Conclusion
Collectively, these findings suggest that the therapeutic effect of Tβ4 resolves inflammation through the activation of SPM pathways, thereby enhancing host defense and tissue repair. Our research contributes to understanding the potential mechanisms behind Tβ4 immunoregulatory function, pointing to its promising ability as a comprehensive adjunctive treatment for bacterial keratitis.
Methods
Using a well-established in vivo model of Pseudomonas aeruginosa-induced bacterial keratitis, we assessed key enzymes (5-LOX and 12/15-LOX) involved in SPM pathway activation, SPM end products (lipoxins, resolvins), and receptor levels for these mediators.
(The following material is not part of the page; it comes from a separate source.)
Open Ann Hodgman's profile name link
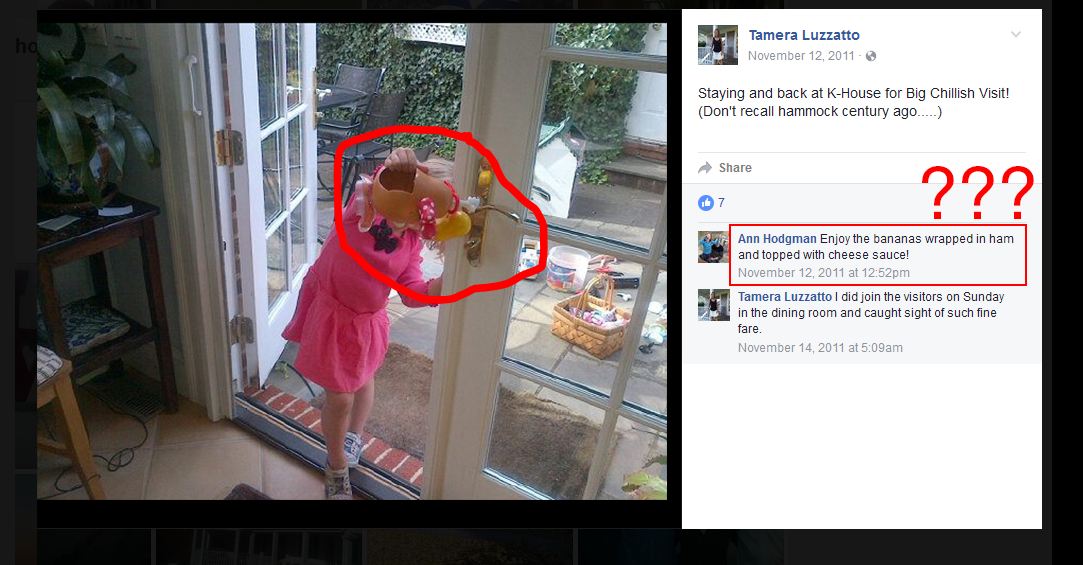 777,239
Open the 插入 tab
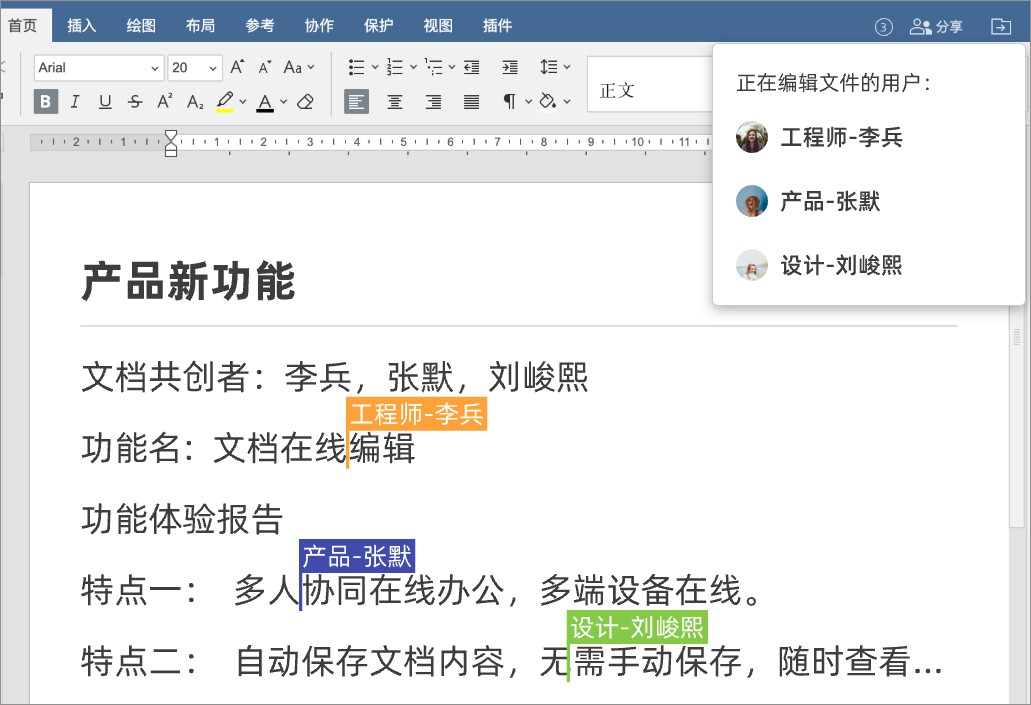 (x=81, y=25)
In vitro validation using LPS-stimulated murine monocyte/MΦ-like RAW 264.7 cells and siRNA to inhibit Tβ4 and LOX enzymes was carried out to complement our in vivo findings.
Results
Findings from our in vivo and in vitro investigations demonstrated that adjunctive Tβ4 treatment significantly influences enzymes and receptors involved in SPM pathways. Further, Tβ4 alone enhances the generation of SPM end products in the cornea. Our in vitro assessments confirmed that Tβ4-enhanced phagocytosis is directly mediated by SPM pathway activation. Whereas Tβ4-enhanced efferocytosis appeared to be indirect.